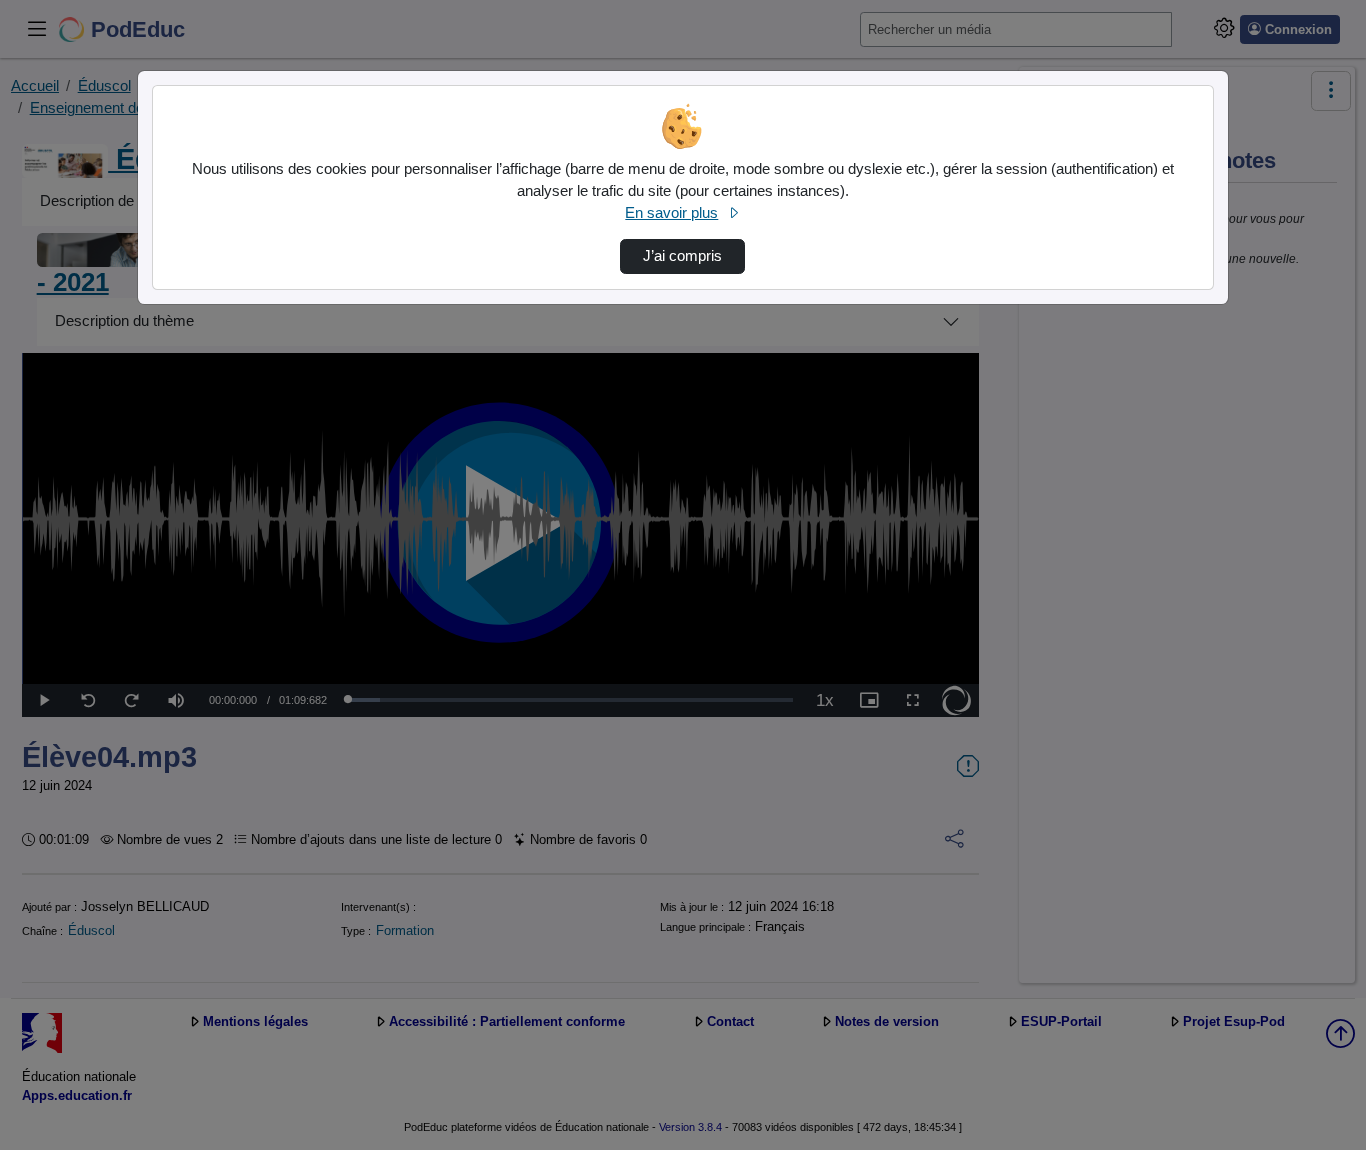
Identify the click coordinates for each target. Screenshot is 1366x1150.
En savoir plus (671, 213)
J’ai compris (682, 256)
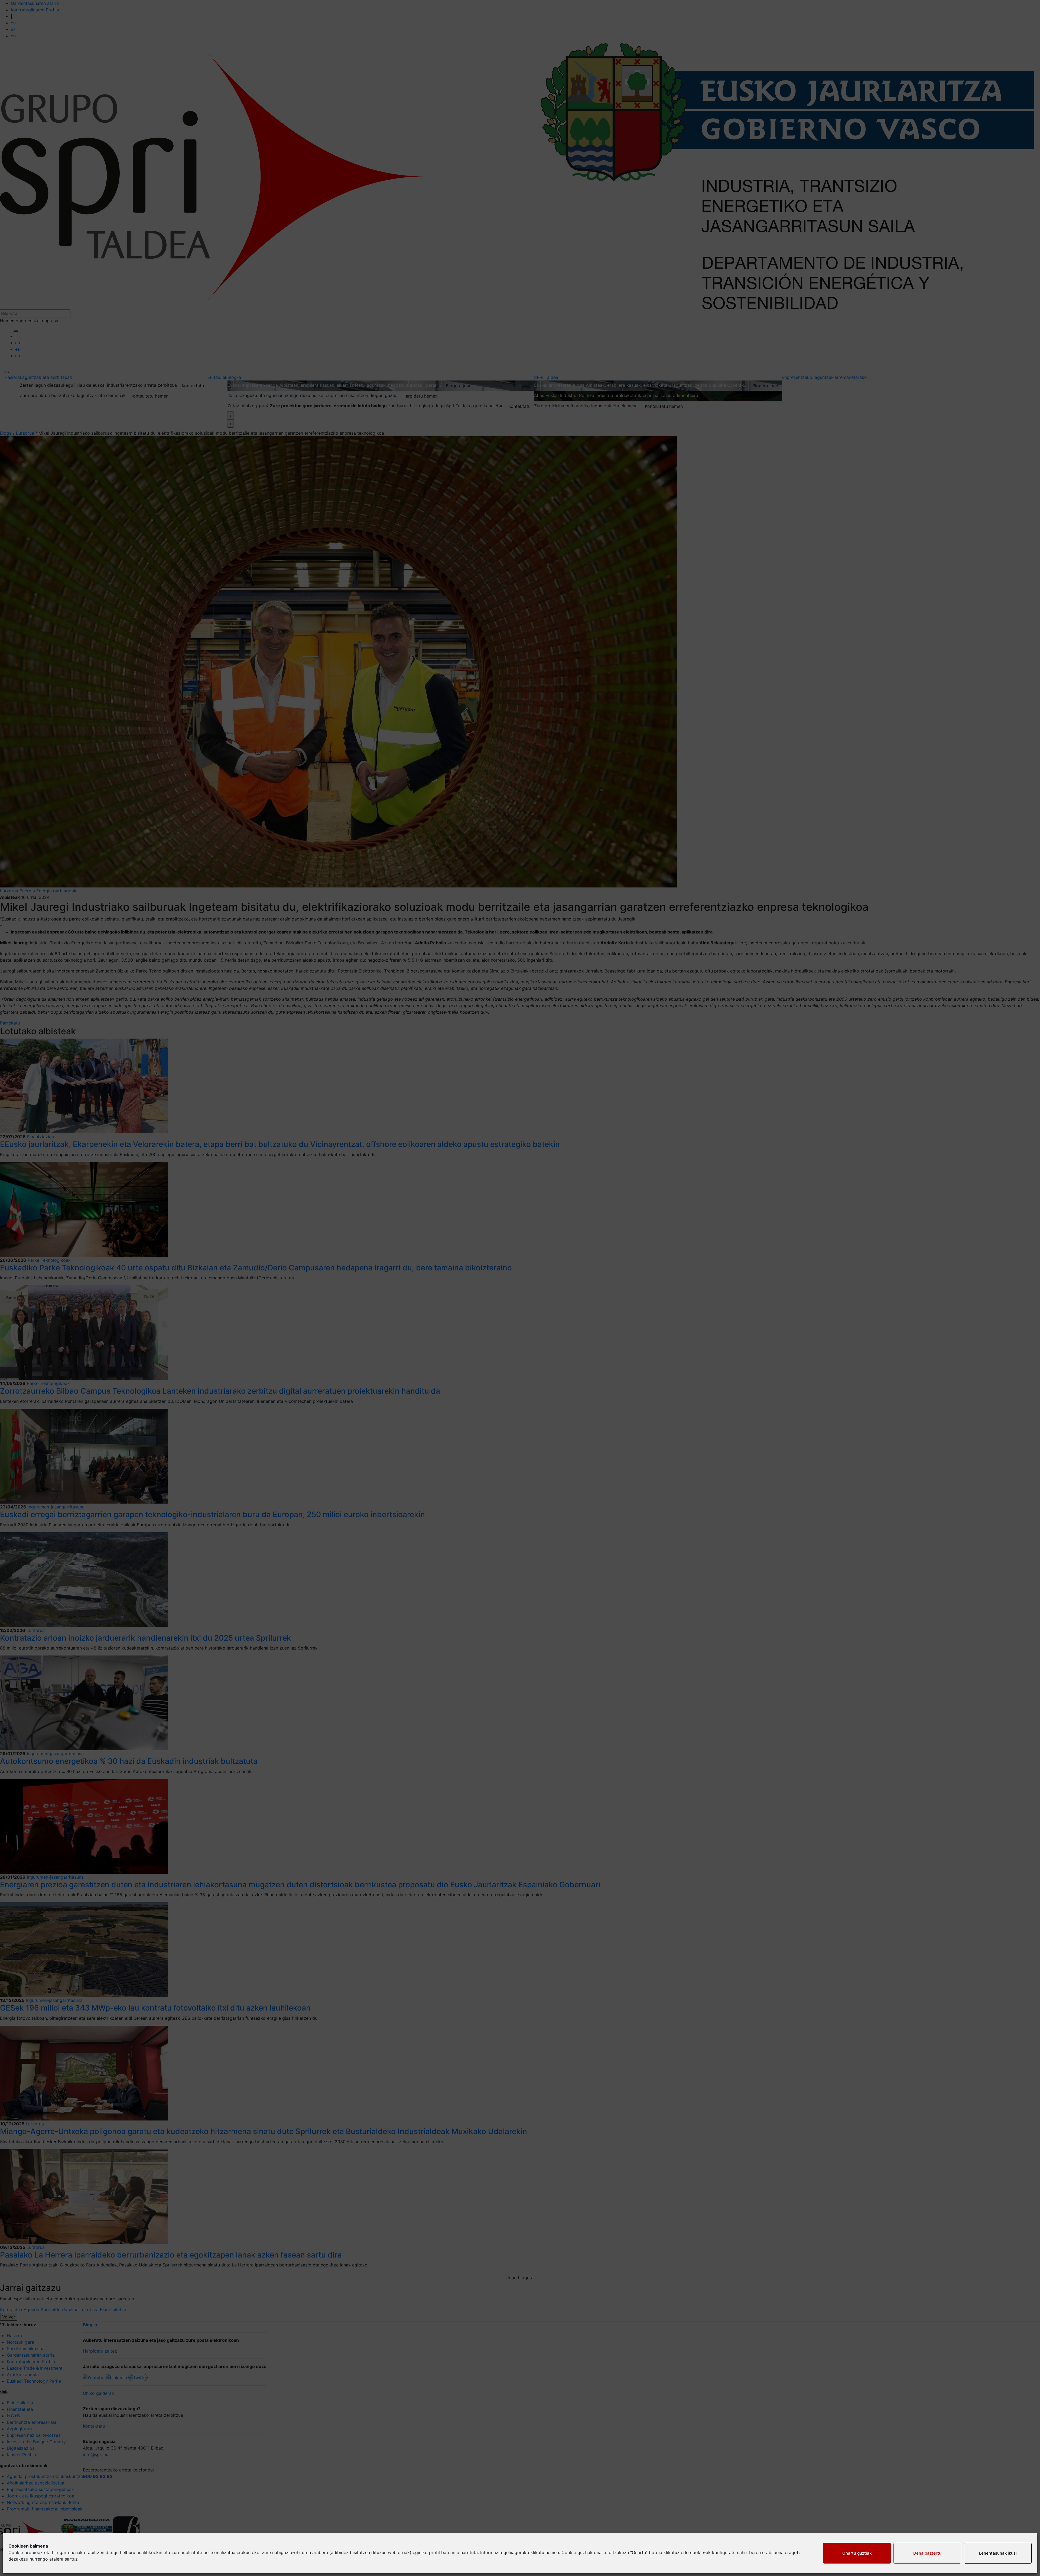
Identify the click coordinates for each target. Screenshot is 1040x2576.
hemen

# Aim of the exercise:
Beginning at the line containing "En savoir plus (671, 213)", restate every line through the end of the material above exactly; omit the pictures.

# Solution for this exercise:
En savoir plus (671, 213)
J’ai compris (682, 256)
Identify the click coordinates for each target. Screenshot is 1040x2576.
hemen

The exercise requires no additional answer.